An Army legal official recently told a House panel that Fedayeen militia members captured in Iraq would likely not be entitled to the protection of prisoner-of-war status. That would mean they could face criminal charges for attacking American soldiers.

However, US special forces and intelligence operatives in Afghanistan during the US invasion there frequently wore civilian clothing, and even wore long hair and beards to blend in with the local population. US media outlets broadcast news footage of such US operatives, including video of an intitial interrogation of American Taliban member, John Walker Lindh, by a plain-clothed intelligence officer.

It has been widely reported that US forces have been employing similar tactics in Iraq, both before and during the US invasion.

When asked at a Pentagon press conference why it is OK for American commando troops to take off their uniforms, but a crime when the Iraqis did it, Defense Department spokeswoman Victoria Clarke said she thought American forces wear something that distinguishes them from civilians, but deferred the question for a later answer.

Maj. Gen. Stanley McChrystal, vice director of operations for the Joint Chiefs of Staff, said the war crime is determined by what the soldier does as well as what he wears.

"I'm not a lawyer, so I might get part of this wrong, but part of it is ... what you do when you're not in uniform," he said. "If a force is going to engage in combat, it's going to fight, it must wear a uniform or some kind of uniform -- law of land warfare says arm bands or some distinctive marking that allows combatants to be identified from civilians."

In fact Gen. McChrystal is wrong.

The Geneva Convention relative to the Treatment of Prisoners of War, adopted in 1949, requires that POW status be afforded to a wide range of people, including troops, militias, and even civilians working for the military.

Article 4 requires, among other things, that combatants wear "a fixed distinctive sign recognizable at a distance." The International Red Cross, one of the NGOs specifically charged with monitoring and enforcing compliance with the Geneva Conventions, says that "combatants must distinguish themselves from civilians by a uniform or other distinctive sign recognizable at a distance." Combatants must also carry "arms openly."

At no point do the Articles make an allowance for not wearing a uniform or "distinctive sign" so long as the combatant is otherwise following the law.
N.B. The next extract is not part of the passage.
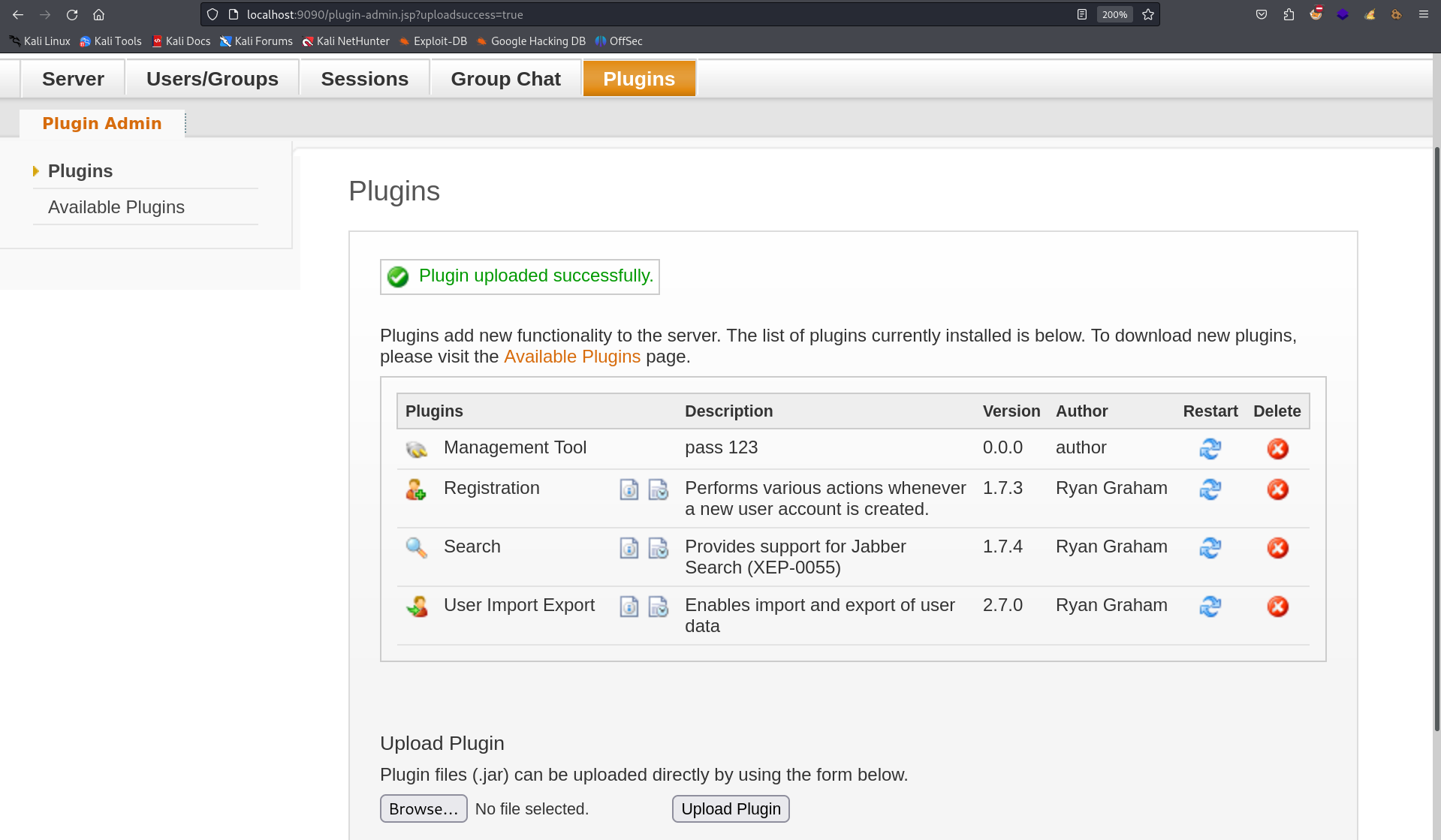
Task: Open the browser extensions panel
Action: pyautogui.click(x=1289, y=14)
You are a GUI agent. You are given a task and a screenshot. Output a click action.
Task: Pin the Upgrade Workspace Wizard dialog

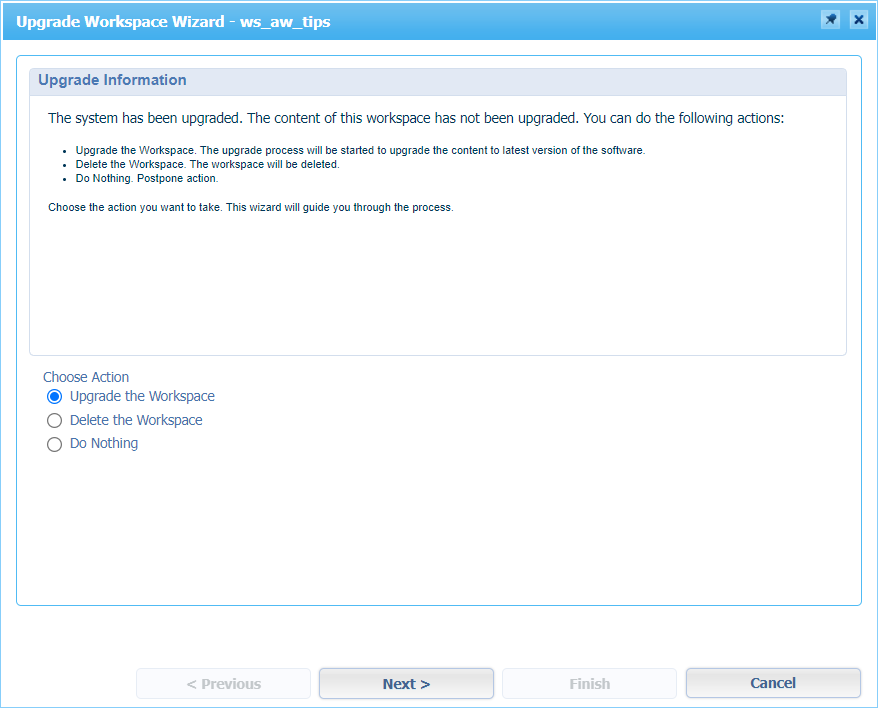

In fact, they require both conditions together, among others.

At a press briefing during the US invasion of Afghanistan, Sec. of Defense Donald Rumsfeld said:

"The characteristics of the individuals that have been captured is that they are unlawful combatants, not lawful combatants. That is why they are characterized as detainees and not prisoners of war. The al-Qaeda are so obviously a part of a terrorist network as opposed to being part of an army -- they didn't go around with uniforms with their weapons in public display, with insignia and behave in a manner that an army behaves in, they went around like terrorists, and that's a very different thing."

By Secretary Rumsfeld's own definition, then, US forces operating in civilian clothing are "terrorists" and "unlawful combatants."

A Pentagon pamphlet on the laws of war (quoted here) states: "An unlawful combatant is an individual who is not authorized to take a direct part in hostilities but does. ... Unlawful combatants are a proper object of attack while engaging as combatants. ... If captured, they may be tried and punished."

Thus even the Pentagon's own literature states that US forces operating in plain clothes are subject to prosecution.

However, the Pentagon claim that combatants "not authorized" to fight by their government or military are exempt from POW status is not quite correct. Article 4, section A, paragraph 6 of the 1949 Geneva Convention specifically extends POW protections to captured irregular forces, including "Inhabitants of a non-occupied territory, who on the approach of the enemy spontaneously take up arms to resist the invading forces, without having had time to form themselves into regular armed units, provided they carry arms openly and respect the laws and customs of war."